• **Instructions for the task**
Copy every record below exactly as written, but leave out the pictures.

• **Given records**
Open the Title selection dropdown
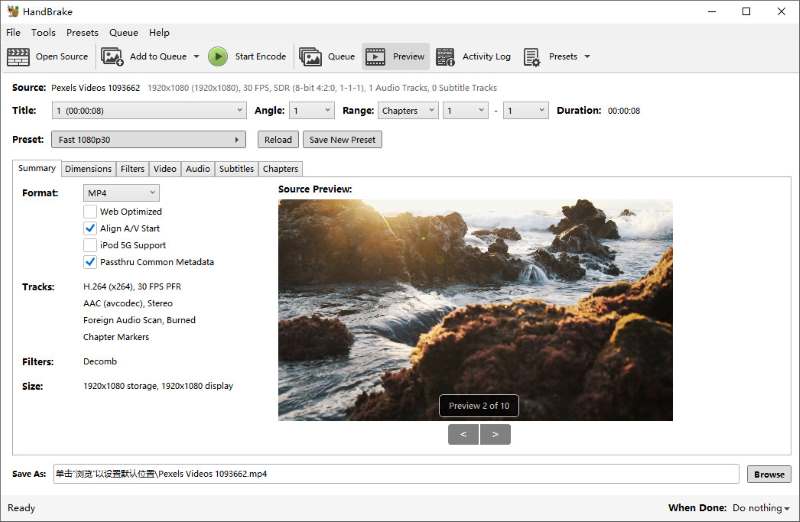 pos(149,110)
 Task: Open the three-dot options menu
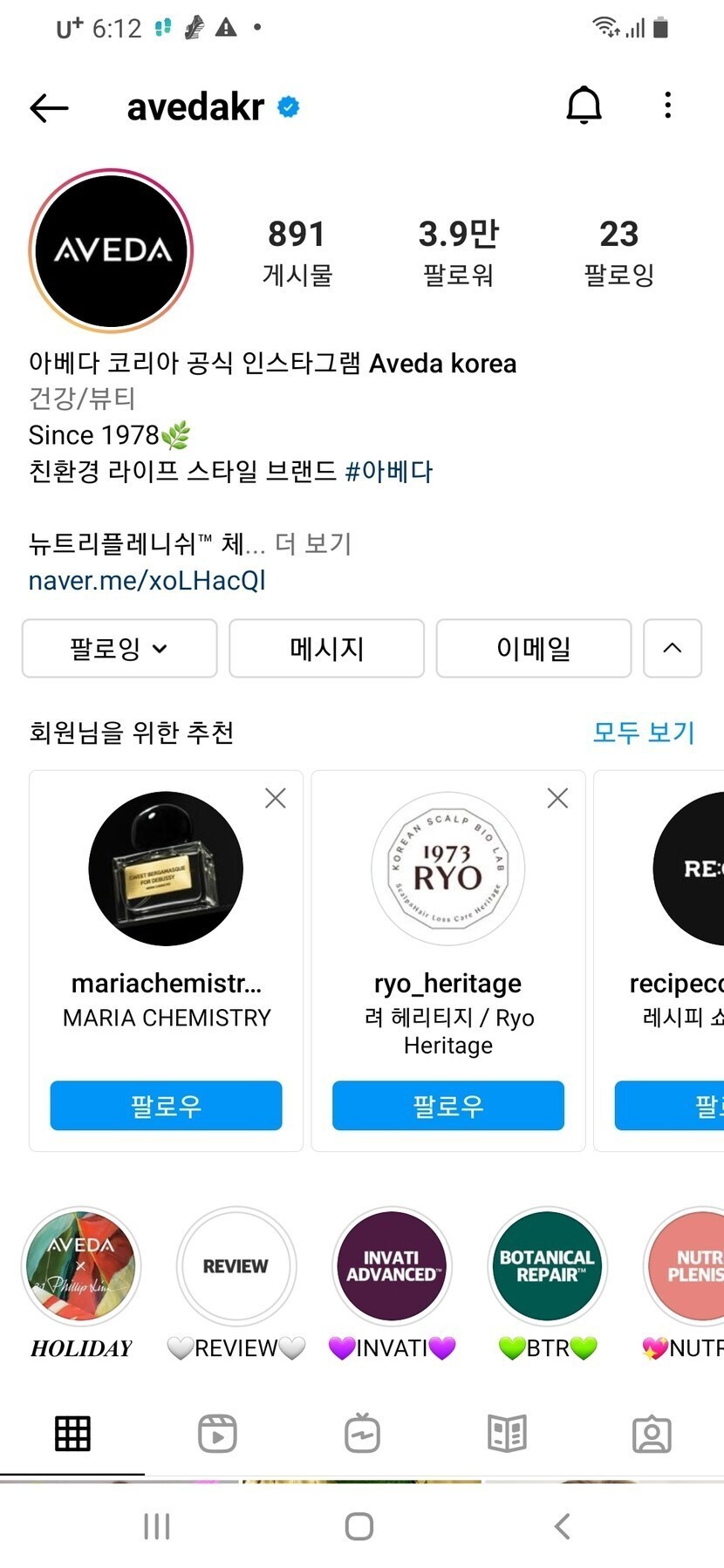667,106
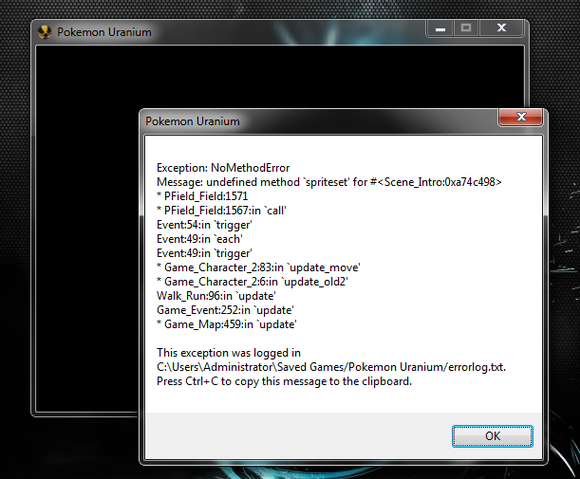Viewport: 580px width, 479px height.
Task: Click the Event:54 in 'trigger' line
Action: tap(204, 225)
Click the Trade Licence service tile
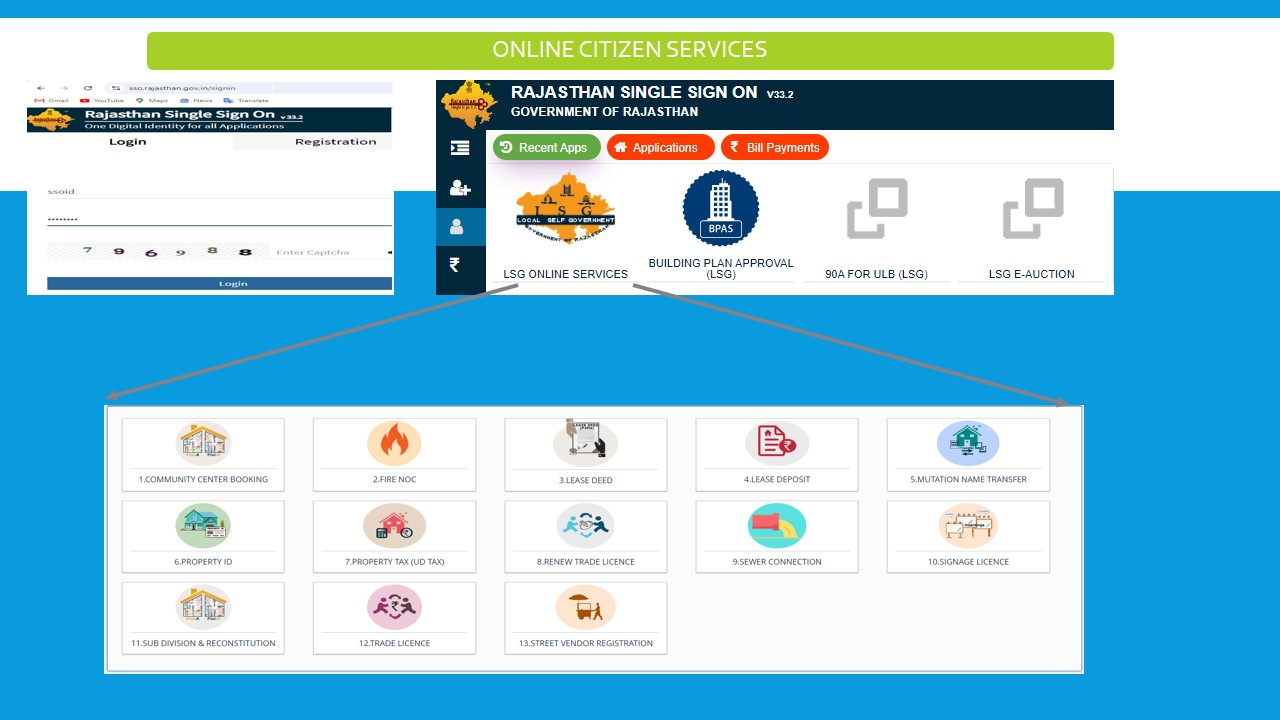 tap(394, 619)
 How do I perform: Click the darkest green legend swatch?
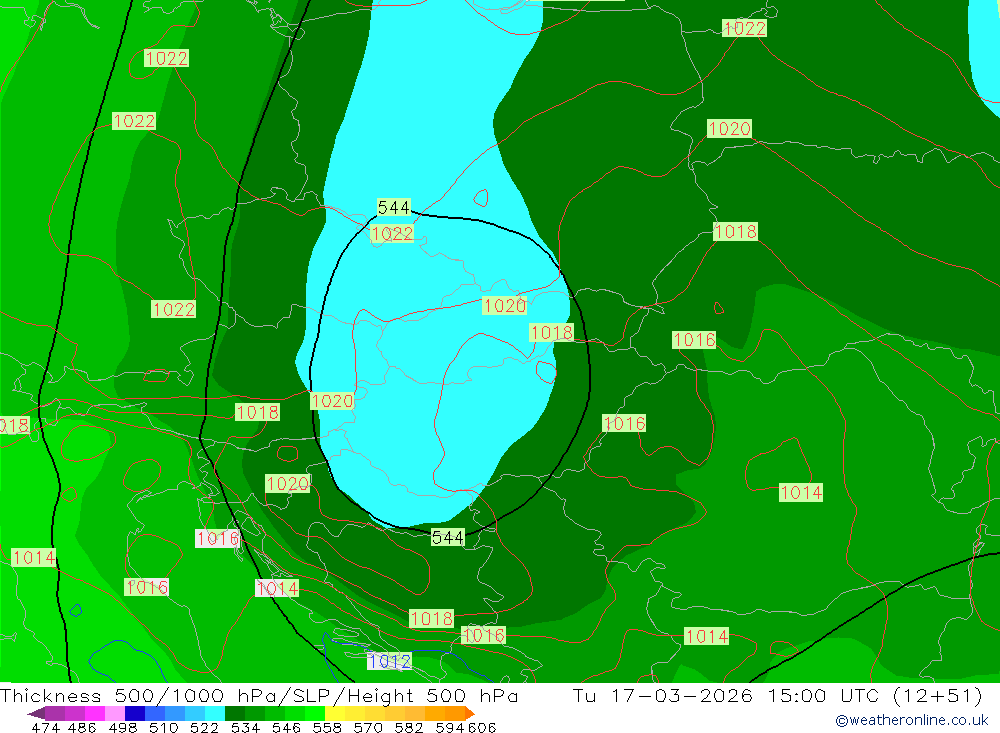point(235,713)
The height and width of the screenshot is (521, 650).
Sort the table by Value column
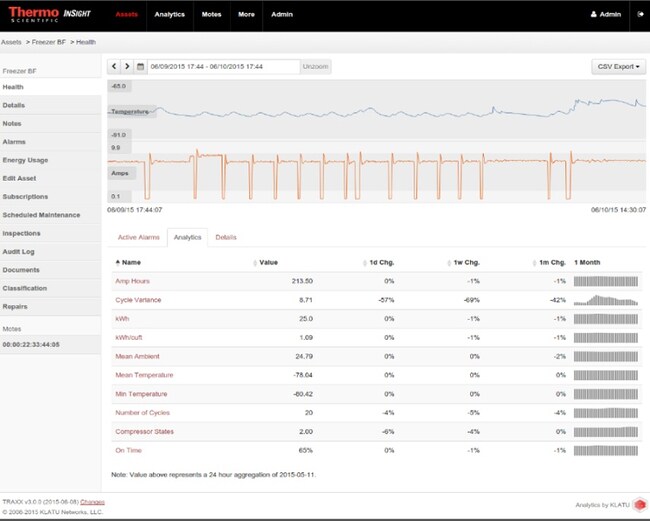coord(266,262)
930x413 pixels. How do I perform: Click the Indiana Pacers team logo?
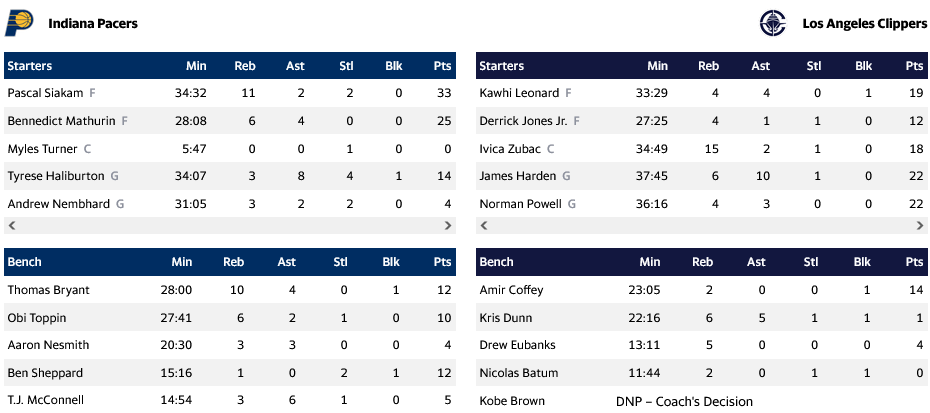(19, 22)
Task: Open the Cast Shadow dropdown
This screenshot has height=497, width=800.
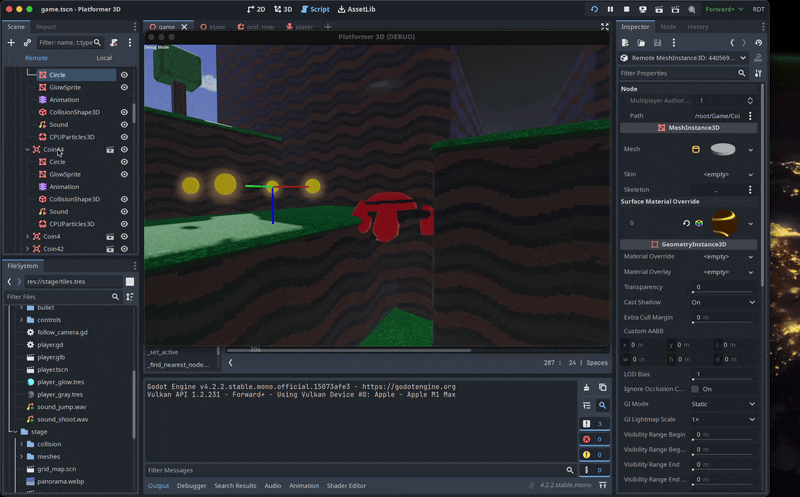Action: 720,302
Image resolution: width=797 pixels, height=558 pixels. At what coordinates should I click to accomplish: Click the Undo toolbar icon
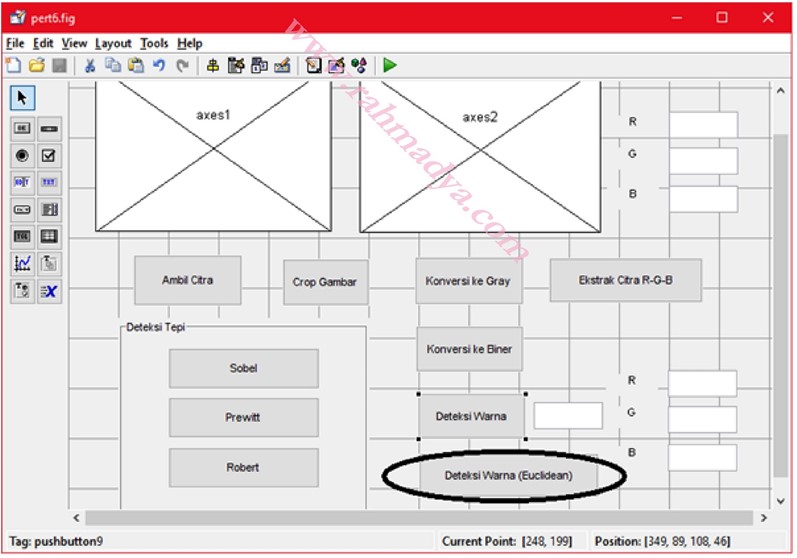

• **Result**
Open the Title selection dropdown
 pos(149,110)
 Task: Open the three-dot options menu
667,106
Viewport: 580px width, 479px height.
Task: Click the Event:54 in 'trigger' line
Action: tap(204, 225)
Click the Trade Licence service tile
 tap(394, 619)
 How do I perform: Click the darkest green legend swatch?
point(235,713)
The height and width of the screenshot is (521, 650).
Sort the table by Value column
coord(266,262)
930x413 pixels. How do I perform: Click the Indiana Pacers team logo?
(19, 22)
Task: Open the Cast Shadow dropdown
This screenshot has height=497, width=800.
Action: 720,302
Image resolution: width=797 pixels, height=558 pixels. At what coordinates should I click to accomplish: Click the Undo toolbar icon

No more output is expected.